The Insurance Institute for Highway Safety (IIHS) has announced the results of two tests designed to evaluate the potential benefits of installing underride guards on the sides of truck trailers.
One test was designed to serve as a base case. The trailer was equipped with conventional trailer skirts--but no guard. The other test involved a side underride guard manufactured by AirFlow Deflector Inc. It, too, had trailer skirts, but they were reinforced by a side underride guard that extended virtually all of the space between the landing gear and rear suspension.
In both tests, a midsize car struck the center of a 53-foot-long dry van trailer at a speed of 35 mph.

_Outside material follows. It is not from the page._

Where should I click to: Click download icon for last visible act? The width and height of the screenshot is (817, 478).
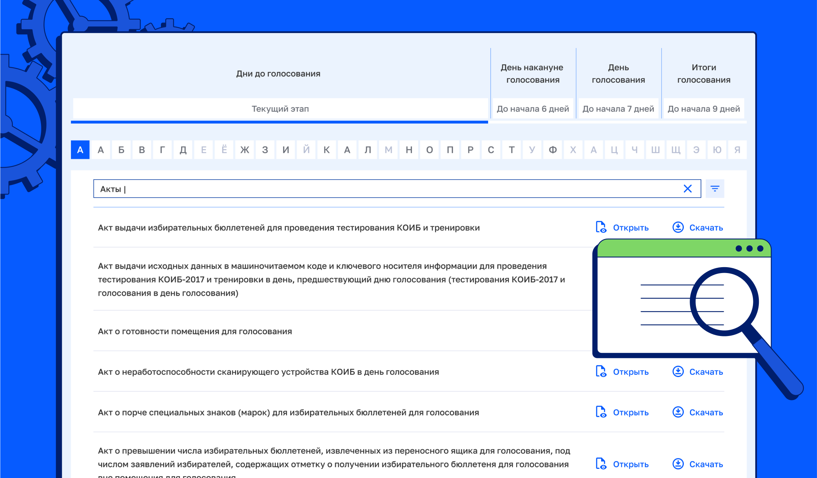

In the test involving the side underride guard, the guard bent but did not allow the car to go underneath the trailer. The car’s airbags inflated as designed, and the safety belt properly restrained the test dummy in the driver seat.
In the second test, where no side underride guard was installed, the car ran into the trailer and continued to move under the trailer. The impact sheared off part of the roof, and the sedan became wedged beneath the trailer. In a real-world crash like this, any occupants in the car would likely sustain fatal injuries, according to IIHS.

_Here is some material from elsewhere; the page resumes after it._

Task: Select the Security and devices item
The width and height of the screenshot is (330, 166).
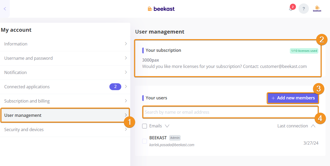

“Our tests and research show that side underride guards have the potential to save lives,” said David Zuby, executive vice president and chief research officer at IIHS. “We think a mandate for side underride guards on large trucks has merit, especially as crash deaths continue to rise on our roads.
“We are not ready to petition the National Highway Traffic Safety Administration for rulemaking, but we will share our findings with regulators when they are complete. Right now we want fleets to be aware of the safety benefits of side underride guards.”